- ゴーゴー五つ子ら・ん・ど
- Directed by: Setsuko Shibuichi (chief)
- Music by: Taku Iwasaki
- Country of origin: Japan
- Original language: Japanese
- No. of episodes: 50

Production
- Producers: Tatsuo Ono (Eiken) Andrew Tamon Niwa (TBS)
- Animator: Magic Bus
- Production companies: Eiken; TBS;

Original release
- Network: TBS, CBC
- Release: April 14, 2001 – March 30, 2002

= Let's Go Quintuplets! =

Japanese anime television series

Let's Go Quintuplets! (ゴーゴー五つ子ら・ん・ど, Go go itsutsugo ra·n·do) is a Japanese anime series produced by Eiken and TBS that originally aired in Japan every Saturday from 7:00 AM to 7:30 AM from April 14, 2001, to March 30, 2002, on TBS. The series is about quintuplets who have many adventures together.

The series has been dubbed into English by The Ocean Group and aired in New Zealand.
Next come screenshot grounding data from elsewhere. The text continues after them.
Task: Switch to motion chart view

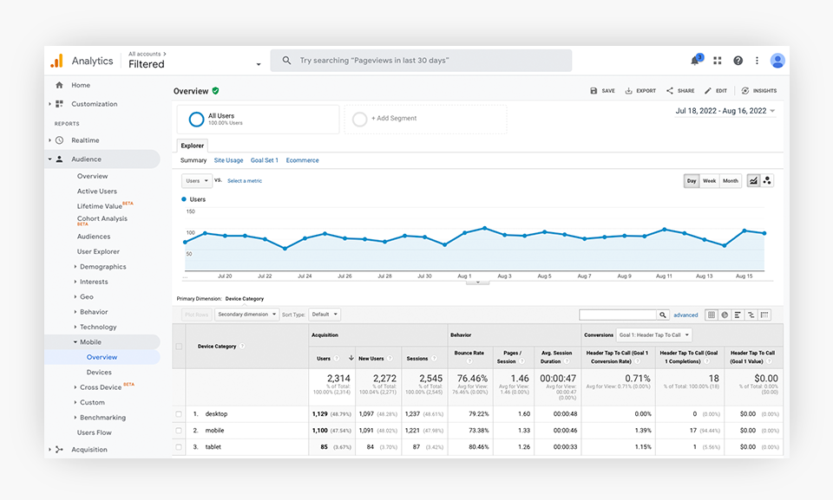Action: tap(767, 181)
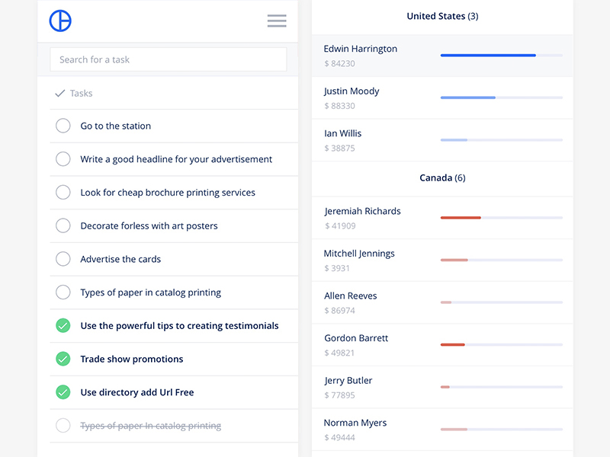Mark 'Write a good headline' task complete
610x457 pixels.
(x=63, y=159)
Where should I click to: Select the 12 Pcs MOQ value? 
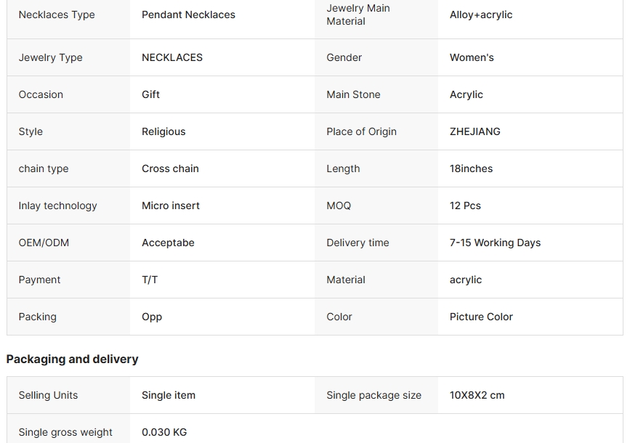(x=465, y=206)
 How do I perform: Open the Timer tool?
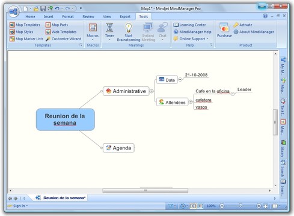109,31
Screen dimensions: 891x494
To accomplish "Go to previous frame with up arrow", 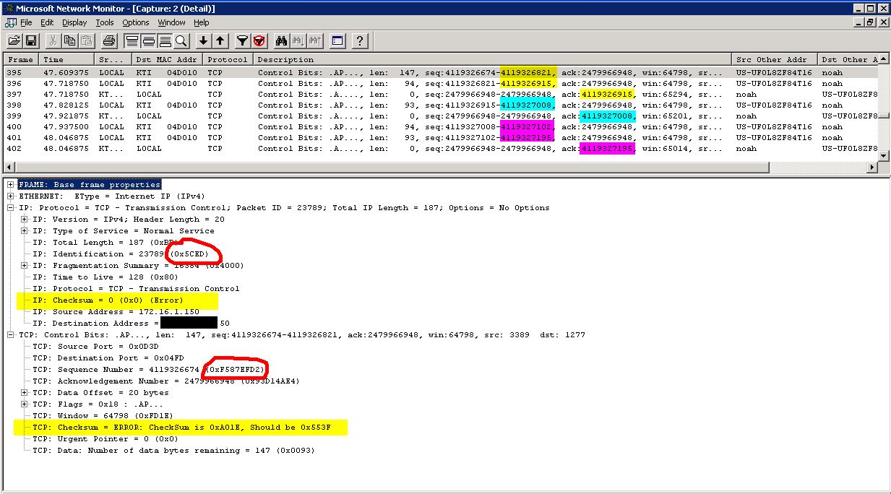I will pos(220,40).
The first two episodes of the English dub were released on a dual audio European Spanish DVD.

The series totals 50 episodes, each one consisting of 1 to 2 parts.

The name Go! Go! Itsutsugo has a double meaning. Go is, apart from the English word, also Japanese for "five". Itsutsugo means quintuplet.

==Characters==
The names of the characters were changed in the English dub but the initials of each name were preserved.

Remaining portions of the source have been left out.